Le retrait des soldats tchadiens a
contribué à rendre la sécurisation du pays plus difficile
Actuellement, l’Etat centrafricain n’a
que très peu d’autorité pour ne pas dire aucune du tout. Les violences de toutes
sortes sont exercées contre des populations civiles, voire des forces de défense
et de sécurité dans une impuissance quasi générale des autorités de la
Transition. Tant et si bien qu’il est difficile de démentir ceux qui pensent que
Catherine Samba-Panza et son équipe ont échoué en tant qu’autorités devant
organiser le retour à la normale. La date des élections a déjà été plusieurs
fois repoussée et rien n’indique à ce jour que la nouvelle échéance de décembre
2015 sera tenue. En effet, au regard du climat d’insécurité quasi-générale qui
règne dans le pays, il n’est point besoin d’être clerc pour savoir que des
élections ne peuvent pas se tenir. En tout cas, pas des élections fiables et
dont les résultats pourraient ouvrir une nouvelle ère pour le pays. La situation
de la Centrafrique est d’autant plus préoccupante que la cause de la
restauration de l’autorité de l’Etat semble de plus en plus orpheline. Du moins,
les soutiens extérieurs ne se bousculent pas aux portes des autorités
centrafricaines. Certes, il y a la MINUSCA, mais elle peine à obtenir des
résultats tangibles. Mais le retrait des soldats tchadiens de la RCA et
l’implication moins prononcée du président tchadien Idriss Déby Itno dans la
quête de solution à la crise, ont contribué à rendre la sécurisation du pays
plus difficile. On connaît, en effet, les faits d’armes des soldats tchadiens en
termes de combat, et leur capacité avérée à mettre en déroute des groupes armés
illégaux aurait pu rendre un immense service à la République centrafricaine
engluée dans cette transition sans fin, dans la sécurisation du pays. Les
autorités des autres pays voisins ne peuvent pas non plus être d’un grand
secours, étant donné qu’elles ne sont pas des exemples de bonne gouvernance à
même d’aider les Centrafricains à sortir franchement du bourbier dans lequel ils
sont empêtrés. En tout état de cause, c’est le temps des grandes décisions
pour la RCA. Les autorités de la Transition doivent assumer pleinement leur
rôle, bien entendu avec une implication totale de la communauté internationale.

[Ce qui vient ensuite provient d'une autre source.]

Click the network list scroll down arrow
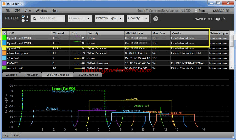236x140 pixels. [231, 68]
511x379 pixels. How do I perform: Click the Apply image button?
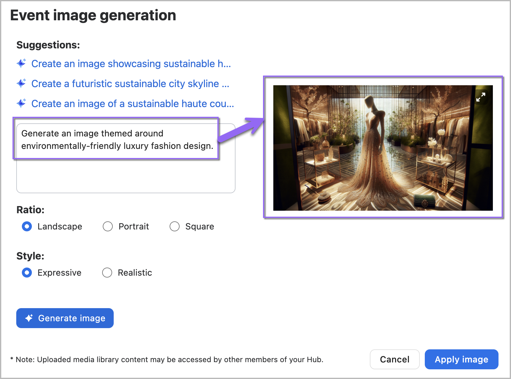[x=461, y=359]
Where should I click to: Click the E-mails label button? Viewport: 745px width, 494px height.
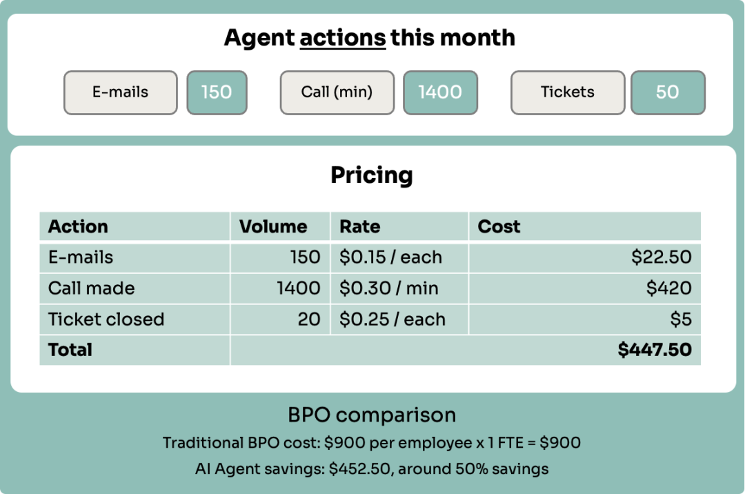[121, 92]
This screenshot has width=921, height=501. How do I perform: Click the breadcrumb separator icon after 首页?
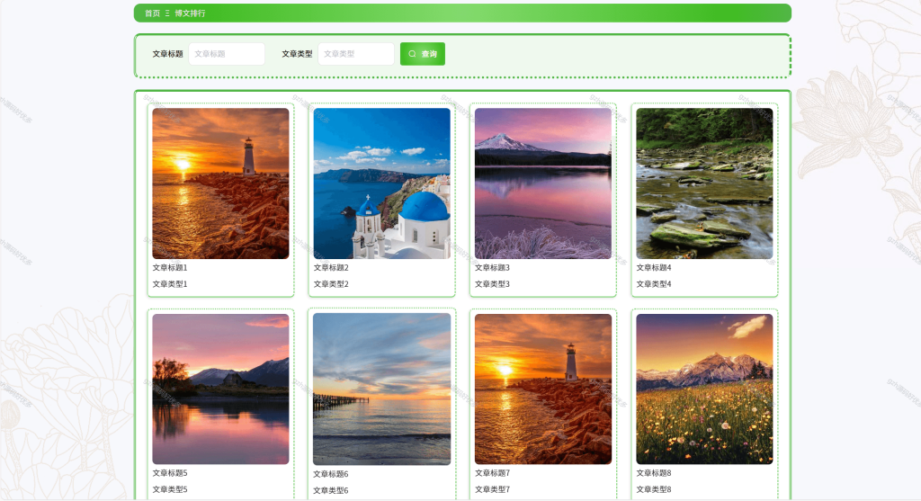click(167, 13)
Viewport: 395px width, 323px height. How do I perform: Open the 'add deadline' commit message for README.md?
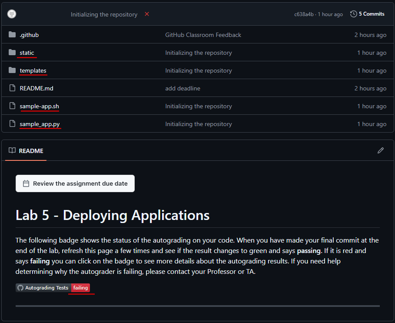[183, 88]

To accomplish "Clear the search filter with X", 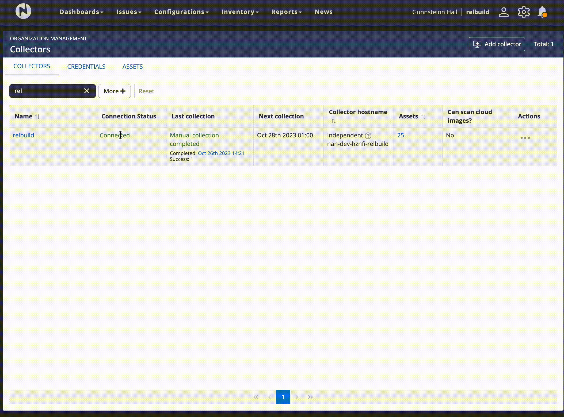I will (x=86, y=91).
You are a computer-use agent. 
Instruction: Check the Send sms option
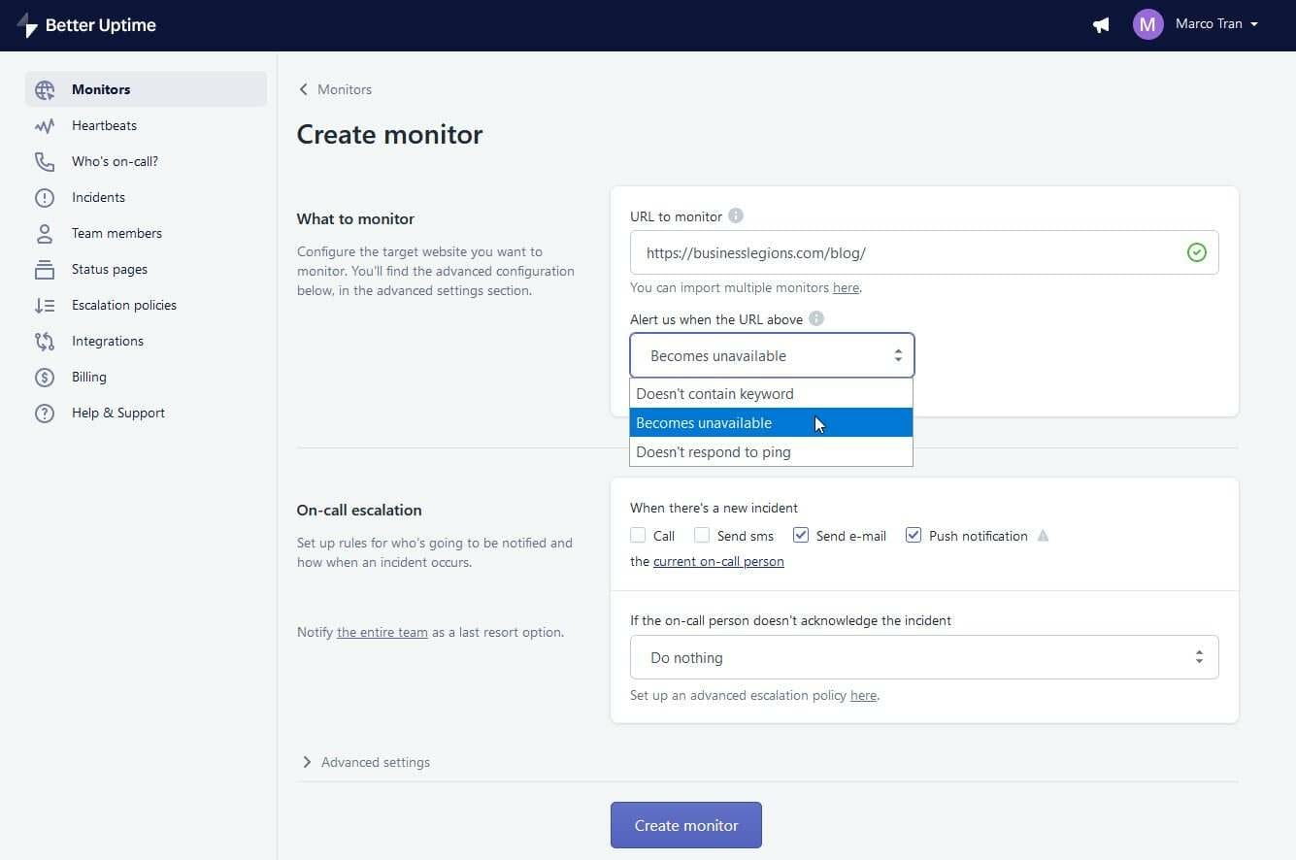[702, 535]
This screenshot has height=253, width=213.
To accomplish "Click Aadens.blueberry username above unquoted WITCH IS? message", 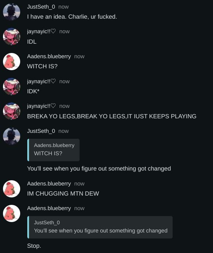I will coord(49,56).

Il est de notoriété publique que l’un des facteurs déstabilisants et non des
moindres, réside dans le jeu trouble des anciens dirigeants que sont François
Bozizé et Michel Djotodia.
Au besoin, il ne faudrait pas hésiter à
mettre la République centrafricaine sous tutelle onusienne
Ces parrains, respectivement des
anti-balaka et des Séléka, sont pour beaucoup dans le déchirement du pays et ce
climat de violence généralisé. Pourtant, les autorités de Bangui ne font rien
pour crever l’abcès. De deux choses l’une : soit Samba- Panza et son équipe
admettent qu’il n’y a pas d’autre solution et convient ces deux éléments à la
table des discussions, soit, elles s’assument et engagent des procédures
judiciaires contre eux avec l’appui de la communauté internationale, pour les
mettre hors d’état de nuire. Toujours est-il qu’elles doivent arrêter de
tourner en rond et prendre des décisions fermes. L’exemple de la Transition
burkinabè doit achever de convaincre la présidente de la Transition
centrafricaine et son équipe que le louvoiement est contreproductif face à des
gens qui ne sont pas des enfants de chœur. Soit on ne peut pas avancer sans eux
et on les associe en faisant contre mauvaise fortune bon cœur. Soit, on sait
qu’on peut calmer les ardeurs de leurs hordes en les anéantissant et on opte
pour cette solution. Il est grand temps, pour la Transition centrafricaine de se
déterminer, de décider de façon ferme et rigoureuse pour permettre au pays
d’avancer. Samba-Panza pourrait convoquer un forum pour permettre à la
Centrafrique de trouver sa voie. Cette fois-ci, et pour éviter que ce soit un
forum de plus, les autorités centrafricaines doivent éviter soigneusement de le
faire parrainer par des dictateurs, des contre-exemples comme ce fut le cas dans
le passé avec Denis Sassou Nguesso. Du reste, le président congolais, Denis
Sassou Nguesso, qui avait joué les bons offices, a de moins en moins le cœur et
l’esprit à jouer au médiateur en RCA, préoccupé qu’il est par ses propres
angoisses. Le pouvoir congolais fait, faut-il le rappeler, face à une fronde
contre son projet de tripatouillage constitutionnel visant à permettre au
président actuel de briguer un nouveau mandat. Il n’a donc pas le temps de
s’occuper des problèmes de la RCA. La Centrafrique ne peut compter d’abord et
avant tout que sur elle-même. Et c’est tant mieux ainsi. En plus d’éviter des
parrainages contreproductifs, le forum devrait, s’il veut être salutaire,
accoucher d’engagements pour chaque acteur. Des engagements dont l’inexécution
ou la mauvaise exécution doit faire l’objet de sanctions vigoureuses et
immédiates, y compris par la force armée, avec le concours de la communauté
internationale. C’est dire combien il importe que la communauté
internationale aussi joue à fond sa partition dans cette crise centrafricaine.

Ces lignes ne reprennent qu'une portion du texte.